(Source material):
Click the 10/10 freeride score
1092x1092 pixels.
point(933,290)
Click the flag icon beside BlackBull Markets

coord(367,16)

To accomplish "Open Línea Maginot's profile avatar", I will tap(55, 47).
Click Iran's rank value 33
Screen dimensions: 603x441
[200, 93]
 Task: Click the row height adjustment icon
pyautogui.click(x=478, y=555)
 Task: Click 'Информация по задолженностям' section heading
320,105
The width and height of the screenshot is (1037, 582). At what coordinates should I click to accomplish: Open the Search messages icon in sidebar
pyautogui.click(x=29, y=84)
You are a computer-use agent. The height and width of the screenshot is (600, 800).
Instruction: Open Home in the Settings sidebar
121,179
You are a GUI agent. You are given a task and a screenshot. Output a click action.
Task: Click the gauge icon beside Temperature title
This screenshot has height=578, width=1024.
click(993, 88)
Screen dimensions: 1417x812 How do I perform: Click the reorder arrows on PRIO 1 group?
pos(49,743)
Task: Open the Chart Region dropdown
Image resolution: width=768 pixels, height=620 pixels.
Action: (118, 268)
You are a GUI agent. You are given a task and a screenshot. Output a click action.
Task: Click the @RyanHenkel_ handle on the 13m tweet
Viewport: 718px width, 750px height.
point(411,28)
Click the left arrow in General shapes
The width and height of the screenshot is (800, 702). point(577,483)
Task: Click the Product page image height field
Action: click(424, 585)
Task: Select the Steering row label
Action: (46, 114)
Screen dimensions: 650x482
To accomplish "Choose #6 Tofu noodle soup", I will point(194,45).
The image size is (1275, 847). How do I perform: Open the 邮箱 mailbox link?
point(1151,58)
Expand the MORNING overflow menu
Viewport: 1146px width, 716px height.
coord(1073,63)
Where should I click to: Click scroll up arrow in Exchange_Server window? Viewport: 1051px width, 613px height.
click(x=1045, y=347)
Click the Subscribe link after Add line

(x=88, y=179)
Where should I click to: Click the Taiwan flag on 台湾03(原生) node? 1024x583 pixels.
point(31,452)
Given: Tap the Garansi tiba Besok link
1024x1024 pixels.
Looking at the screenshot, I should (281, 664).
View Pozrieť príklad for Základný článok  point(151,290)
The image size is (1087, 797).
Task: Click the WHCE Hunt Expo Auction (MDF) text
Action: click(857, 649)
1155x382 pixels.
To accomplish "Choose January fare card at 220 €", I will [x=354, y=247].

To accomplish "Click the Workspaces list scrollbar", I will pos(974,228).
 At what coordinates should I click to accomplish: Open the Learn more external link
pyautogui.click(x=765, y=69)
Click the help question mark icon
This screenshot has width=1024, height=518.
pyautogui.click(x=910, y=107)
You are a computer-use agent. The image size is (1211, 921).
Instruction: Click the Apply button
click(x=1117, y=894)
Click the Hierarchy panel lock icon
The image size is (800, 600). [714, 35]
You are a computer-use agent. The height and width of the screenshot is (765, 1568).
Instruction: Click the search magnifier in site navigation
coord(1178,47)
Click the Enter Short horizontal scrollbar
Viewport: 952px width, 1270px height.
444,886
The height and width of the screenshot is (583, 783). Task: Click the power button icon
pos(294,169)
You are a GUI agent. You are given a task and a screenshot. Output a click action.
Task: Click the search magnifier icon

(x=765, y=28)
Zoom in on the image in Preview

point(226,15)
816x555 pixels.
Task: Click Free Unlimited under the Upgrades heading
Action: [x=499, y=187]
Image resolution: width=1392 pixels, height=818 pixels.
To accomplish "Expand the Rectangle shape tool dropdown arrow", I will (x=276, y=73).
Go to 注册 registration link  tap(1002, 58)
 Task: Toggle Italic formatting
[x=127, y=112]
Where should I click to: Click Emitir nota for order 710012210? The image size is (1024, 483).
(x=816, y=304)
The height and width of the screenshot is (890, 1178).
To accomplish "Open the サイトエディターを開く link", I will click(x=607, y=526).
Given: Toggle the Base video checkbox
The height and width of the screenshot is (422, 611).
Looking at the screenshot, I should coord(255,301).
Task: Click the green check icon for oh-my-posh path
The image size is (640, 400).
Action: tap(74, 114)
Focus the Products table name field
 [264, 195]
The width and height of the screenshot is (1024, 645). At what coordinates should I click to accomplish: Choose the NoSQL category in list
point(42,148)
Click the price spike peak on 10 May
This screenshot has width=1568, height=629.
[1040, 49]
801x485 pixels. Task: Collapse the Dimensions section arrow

(Prompt):
Every entry is to be restated exactly, with no line dropped.

(Answer section):
Click the 10/10 freeride score
1092x1092 pixels.
point(933,290)
Click the flag icon beside BlackBull Markets

coord(367,16)

To accomplish "Open Línea Maginot's profile avatar", I will tap(55, 47).
Click Iran's rank value 33
Screen dimensions: 603x441
[200, 93]
 Task: Click the row height adjustment icon
pyautogui.click(x=478, y=555)
 Task: Click 'Информация по задолженностям' section heading
320,105
The width and height of the screenshot is (1037, 582). At what coordinates should I click to accomplish: Open the Search messages icon in sidebar
pyautogui.click(x=29, y=84)
You are a computer-use agent. The height and width of the screenshot is (600, 800).
Instruction: Open Home in the Settings sidebar
121,179
You are a GUI agent. You are given a task and a screenshot. Output a click action.
Task: Click the gauge icon beside Temperature title
This screenshot has height=578, width=1024.
click(993, 88)
Screen dimensions: 1417x812 How do I perform: Click the reorder arrows on PRIO 1 group?
pos(49,743)
Task: Open the Chart Region dropdown
Image resolution: width=768 pixels, height=620 pixels.
Action: (118, 268)
You are a GUI agent. You are given a task and a screenshot. Output a click action.
Task: Click the @RyanHenkel_ handle on the 13m tweet
Viewport: 718px width, 750px height.
point(411,28)
Click the left arrow in General shapes
The width and height of the screenshot is (800, 702). point(577,483)
Task: Click the Product page image height field
Action: click(424, 585)
Task: Select the Steering row label
Action: (46, 114)
Screen dimensions: 650x482
To accomplish "Choose #6 Tofu noodle soup", I will point(194,45).
The image size is (1275, 847). How do I perform: Open the 邮箱 mailbox link?
point(1151,58)
Expand the MORNING overflow menu
Viewport: 1146px width, 716px height.
coord(1073,63)
Where should I click to: Click scroll up arrow in Exchange_Server window? Viewport: 1051px width, 613px height.
click(x=1045, y=347)
Click the Subscribe link after Add line

(x=88, y=179)
Where should I click to: Click the Taiwan flag on 台湾03(原生) node? 1024x583 pixels.
point(31,452)
Given: Tap the Garansi tiba Besok link
1024x1024 pixels.
Looking at the screenshot, I should (281, 664).
View Pozrieť príklad for Základný článok  point(151,290)
The image size is (1087, 797).
Task: Click the WHCE Hunt Expo Auction (MDF) text
Action: click(857, 649)
1155x382 pixels.
To accomplish "Choose January fare card at 220 €", I will [x=354, y=247].

To accomplish "Click the Workspaces list scrollbar", I will pos(974,228).
 At what coordinates should I click to accomplish: Open the Learn more external link
pyautogui.click(x=765, y=69)
Click the help question mark icon
This screenshot has width=1024, height=518.
pyautogui.click(x=910, y=107)
You are a computer-use agent. The image size is (1211, 921).
Instruction: Click the Apply button
click(x=1117, y=894)
Click the Hierarchy panel lock icon
The image size is (800, 600). [714, 35]
You are a computer-use agent. The height and width of the screenshot is (765, 1568).
Instruction: Click the search magnifier in site navigation
coord(1178,47)
Click the Enter Short horizontal scrollbar
Viewport: 952px width, 1270px height.
444,886
The height and width of the screenshot is (583, 783). Task: Click the power button icon
pos(294,169)
You are a GUI agent. You are given a task and a screenshot. Output a click action.
Task: Click the search magnifier icon

(x=765, y=28)
Zoom in on the image in Preview

point(226,15)
816x555 pixels.
Task: Click Free Unlimited under the Upgrades heading
Action: [x=499, y=187]
Image resolution: width=1392 pixels, height=818 pixels.
To accomplish "Expand the Rectangle shape tool dropdown arrow", I will (x=276, y=73).
Go to 注册 registration link  tap(1002, 58)
 Task: Toggle Italic formatting
[x=127, y=112]
Where should I click to: Click Emitir nota for order 710012210? The image size is (1024, 483).
(x=816, y=304)
The height and width of the screenshot is (890, 1178).
To accomplish "Open the サイトエディターを開く link", I will click(x=607, y=526).
Given: Toggle the Base video checkbox
The height and width of the screenshot is (422, 611).
Looking at the screenshot, I should coord(255,301).
Task: Click the green check icon for oh-my-posh path
The image size is (640, 400).
Action: tap(74, 114)
Focus the Products table name field
 [264, 195]
The width and height of the screenshot is (1024, 645). At what coordinates should I click to accomplish: Choose the NoSQL category in list
point(42,148)
Click the price spike peak on 10 May
This screenshot has width=1568, height=629.
[1040, 49]
801x485 pixels. Task: Collapse the Dimensions section arrow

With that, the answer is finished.